Yasa koyucu ayrı bir kavram oluşturmuş ve hangi nedenle olursa olsun orman içi açıklıklarda … ve inşaat ile özel mülke dönüşme yolunu kapamıştır. Bu itibarla, dava konusu taşınmazın memleket haritasında açık alanda gözükmesi bu olguyu değiştirmez. Etrafı ormanla çevrili olan taşınmazlar, özel mülke dönüşüp … ve inşaata açıldığında orman bütünlüğünün bozulacağı tartışmasızdır. Dairemizin bu yoldaki kararları Yargıtay Hukuk Genel Kurulunca benimsenmiş ve yerleşik kararlar halini almıştır [Y.H.G.K.’nun 10.12.1997 gün ve 1997/20-830/1034, 10.12.1997 gün ve 1997/20-808/1039, 22.10.2003 gün ve 2003/20-665/614 sayılı ve yine orman kadastrosunun kesinleştiği tarihten sonra 20 yıldan fazla süre geçse dahi orman içi açıklık konumunda olan taşımazların zilyedlik yoluyla kazanılamayacağı konusundaki 11.10.2004 gün ve 2004/7-531-582 sayılı kararları].

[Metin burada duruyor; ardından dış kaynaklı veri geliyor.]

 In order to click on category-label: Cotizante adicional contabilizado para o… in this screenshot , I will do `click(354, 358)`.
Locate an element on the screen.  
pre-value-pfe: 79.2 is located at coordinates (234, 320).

Tapu ve zilyetlik yoluyla kişi ve kurumların ormandan … kazanmasını sağlayan 3402 Sayılı Yasanın 45. maddesinin ilgili fıkraları da Anayasa Mahkemesinin 01.06.1988 gün ve 31/13 E.K.; 14.03.1989 gün ve 35/13 E.K. ve 13.06.1989 gün ve 7/25 E.K. sayılı kararları ile iptal edilmiş ve kalan fıkraları da 03.03.2005 gününde yürürlüğe giren 5304 Sayılı Yasanın 14. maddesi ile yürürlükten kaldırılmıştır.

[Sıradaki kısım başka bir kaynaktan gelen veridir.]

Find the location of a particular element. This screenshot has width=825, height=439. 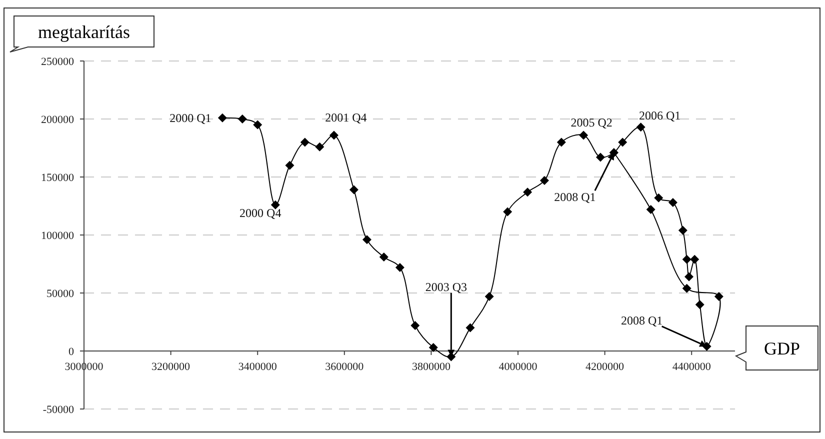

annotation: 2000 Q4 is located at coordinates (261, 213).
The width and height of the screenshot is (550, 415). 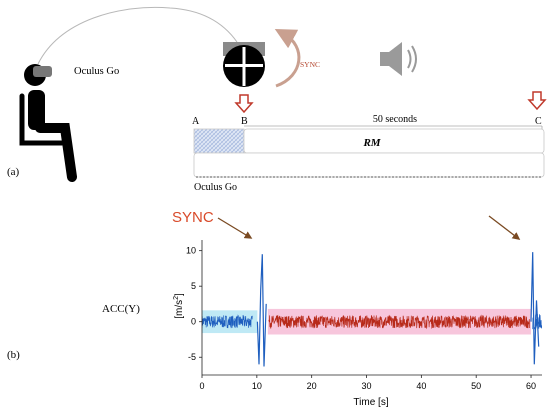 What do you see at coordinates (244, 122) in the screenshot?
I see `marker-b: B` at bounding box center [244, 122].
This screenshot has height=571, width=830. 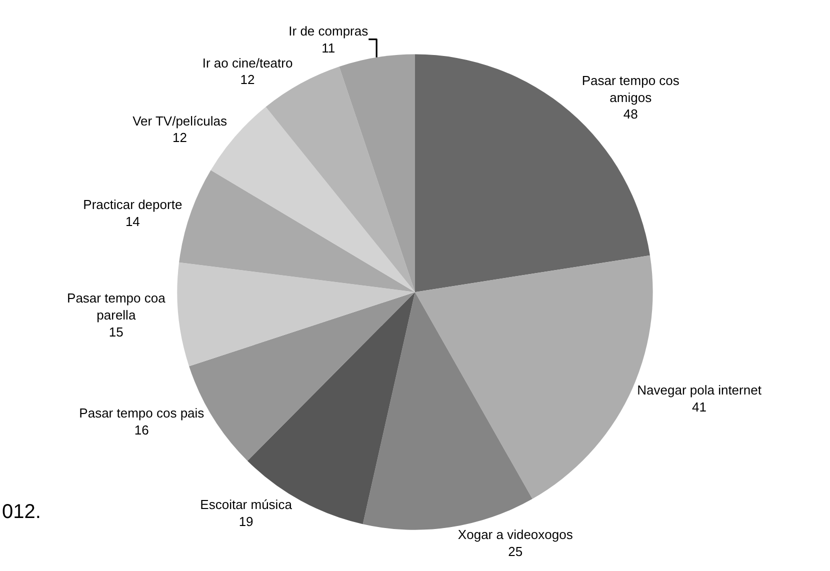 I want to click on data-label: 16, so click(x=142, y=430).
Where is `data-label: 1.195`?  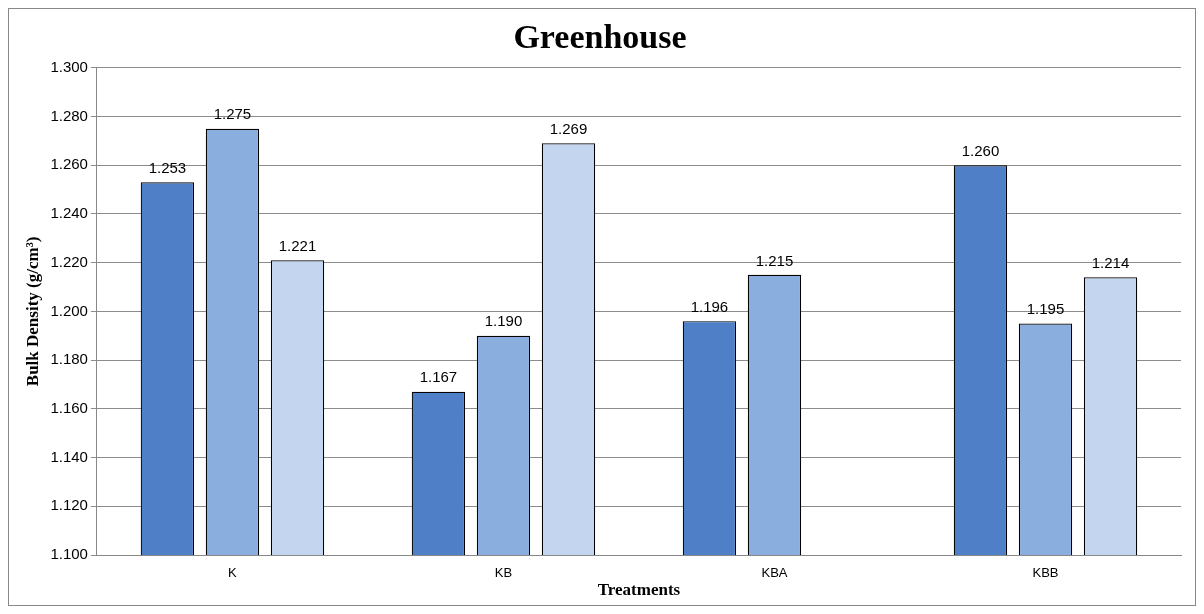 data-label: 1.195 is located at coordinates (1046, 309).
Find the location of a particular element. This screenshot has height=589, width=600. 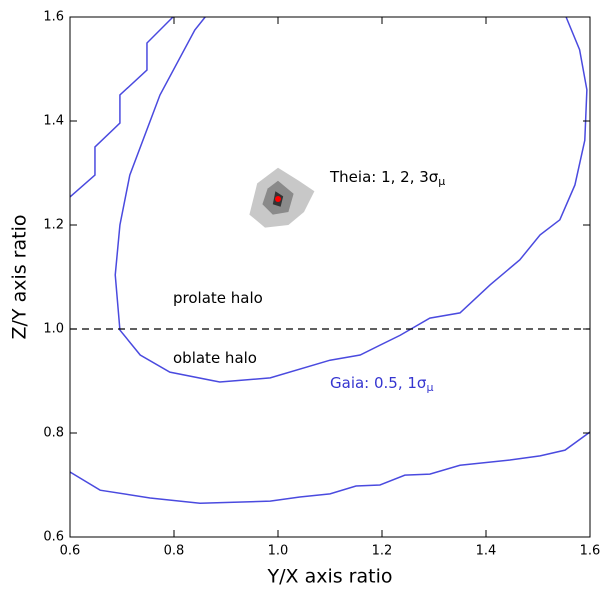

annotation: oblate halo is located at coordinates (215, 358).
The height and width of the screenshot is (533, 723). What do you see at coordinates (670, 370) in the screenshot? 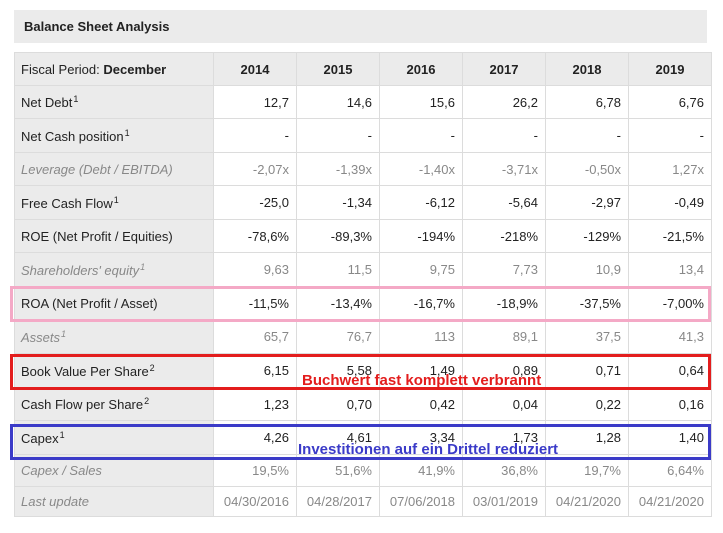
I see `table-cell: 0,64` at bounding box center [670, 370].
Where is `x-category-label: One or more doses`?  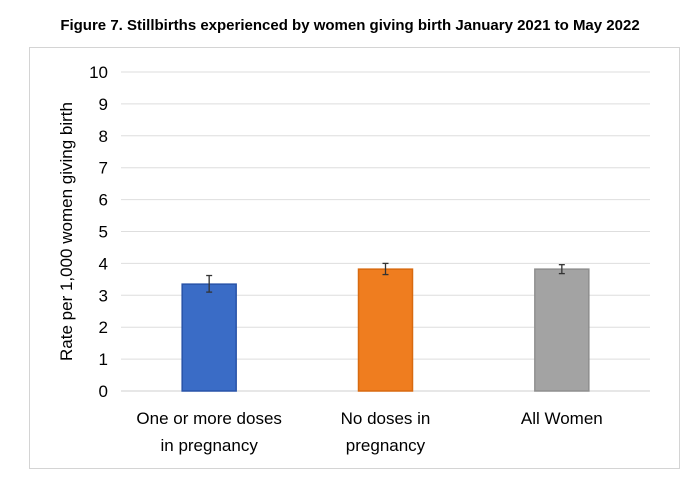 x-category-label: One or more doses is located at coordinates (209, 418).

Ayrıca; orman içi açıklık ve boşluklar ile orman ve … muhafaza karakteri taşıyan funda ve makilik alanlar, yasa gereği orman sayıldığı için, 15.07.2004 günlü Resmi Gazetede yayınlanan Orman Kadastro Yönetmeliğinin 26. maddesinin (a) ve (j) bentleri gereğince Devlet Ormanı olarak sınırlandırılması öngörülmüştür. Bu tür yerler zilyetlik yolu ile kazanılamaz ve özel mülk olarak tescil edilemez.O halde; 106 ada 1 nolu parsele ait ve Yargıtayca bozulan 2007/115 ve 2007/232 sayılı dava dosyaları ile aynı parsel hakkında açılan başka dava dosyaları varsa o dosyaların tümü birleştirilerek gerekli orman incelemesinin yapılması, o dosyada verilecek bilirkişi raporunun bu dosya içine konulması, buna göre davalı taşınmazın, orman içi açıklık olup olmadığı değerlendirilerek sonucuna göre karar verilmelidir.
SONUÇ: Yukarıda açıklanan nedenlerle; Orman Yönetiminin temyiz itirazlarının kabulü ile hükmün BOZULMASINA, peşin alınan temyiz harcının istek halinde iadesine 17.12.2009 günü oybirliği ile karar verildi.